Yes, quarterly sales volume for tyres performance specialty that you have showcased in your presentation? Performance specialty, one second.
I'm talking about tyre in particular getting potentially declining in sales volume from 90,000 MT last quarter, as in Q4 to 88,600 MT this quarter?
This is just a customer mix that we had and it's just a timing effect in terms of when the material got supplied. So overall, we are going to see growth in tyre business as well. Right. And lastly, sir, do you see.
Q1, you should see higher volume from us on tyres.
Okay, sir. So, given that there are state elections in the home state, is there any recurring one- time expense charged to a P&L for this quarter or do we expect something in Q1? Shashank, you have to repeat.

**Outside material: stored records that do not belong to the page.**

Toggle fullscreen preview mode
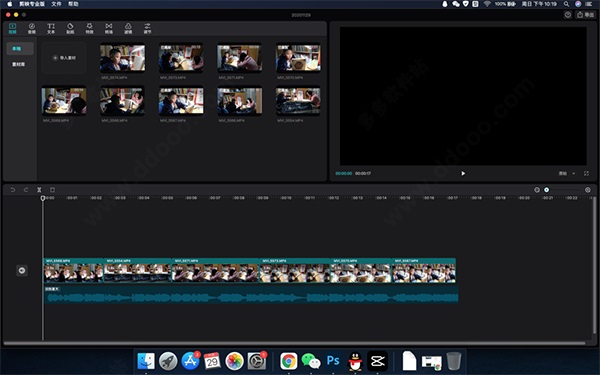Viewport: 600px width, 375px height. (x=586, y=173)
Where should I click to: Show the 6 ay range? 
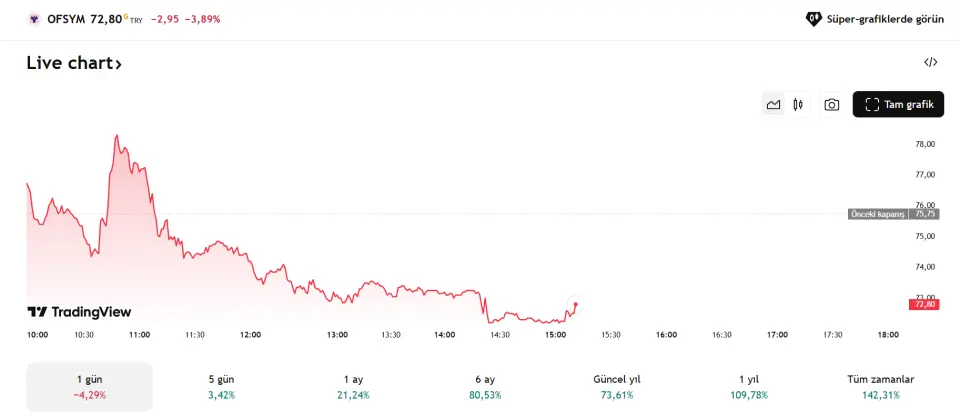485,386
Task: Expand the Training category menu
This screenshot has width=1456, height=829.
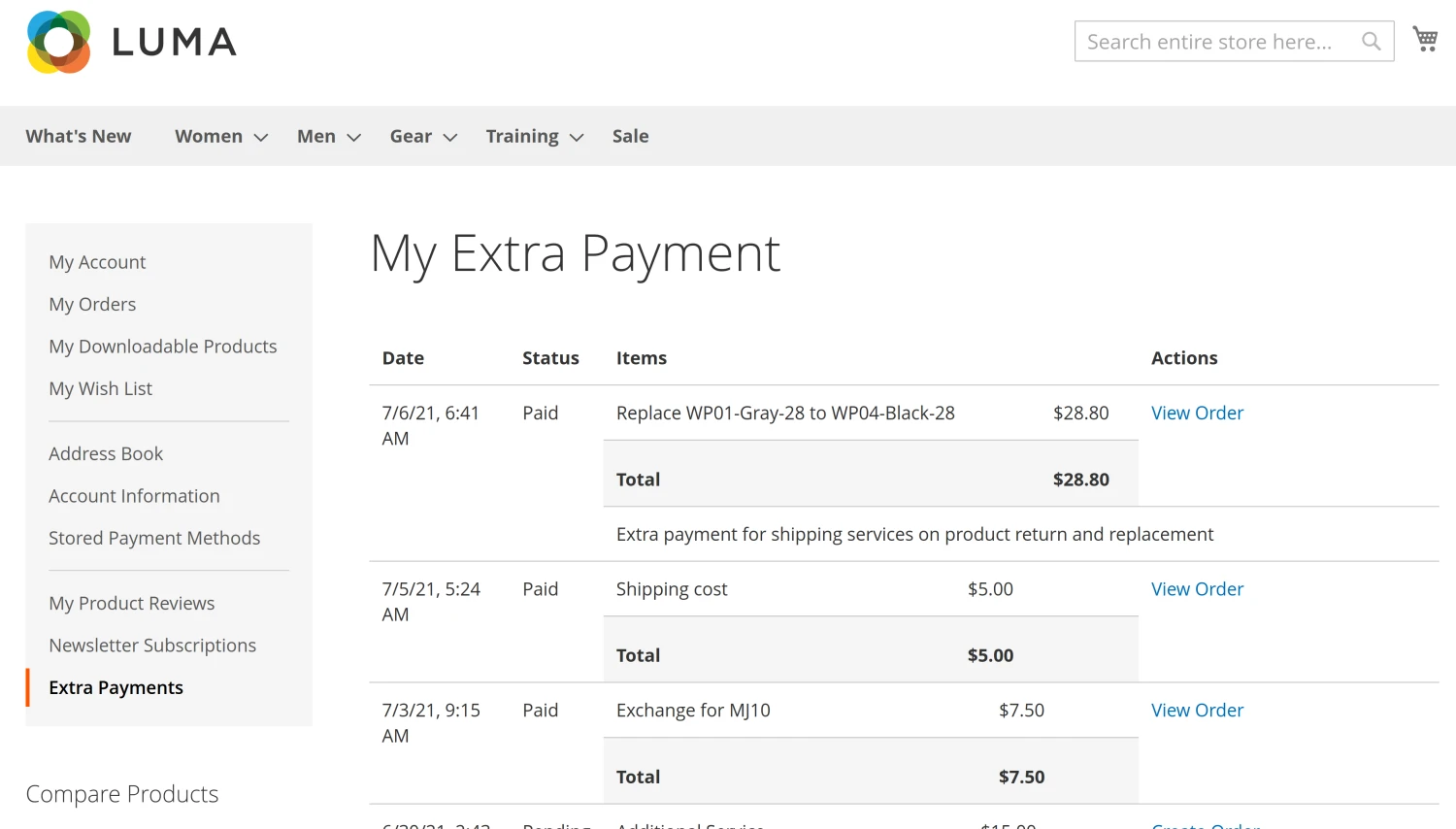Action: coord(522,136)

So, I'm saying that sir, given that there are state elections in your home state, do we see any one- time recurring charge, which is non-recurring in nature, either in Q4 or in Q1? So, we had a history of some donations in the past. So, do we see that as an element for Q4 or next quarter Q1? Nothing significant, Shashank.
Okay. And, sir, given that you're expecting a good amount of profitably increase for base carbon black as Aquapharm, do we surpass the FY25 base case profitability in terms of EBITDA and PAT Yes.
Sure, sir. Thank you so much and wish you all the best. Thank you, sir.
Thank you. Ladies and gentlemen, we have reached the end of question-and-answer session. On behalf of ICICI Securities Limited, that concludes this conference. Thank you for joining us. You may now disconnect your lines.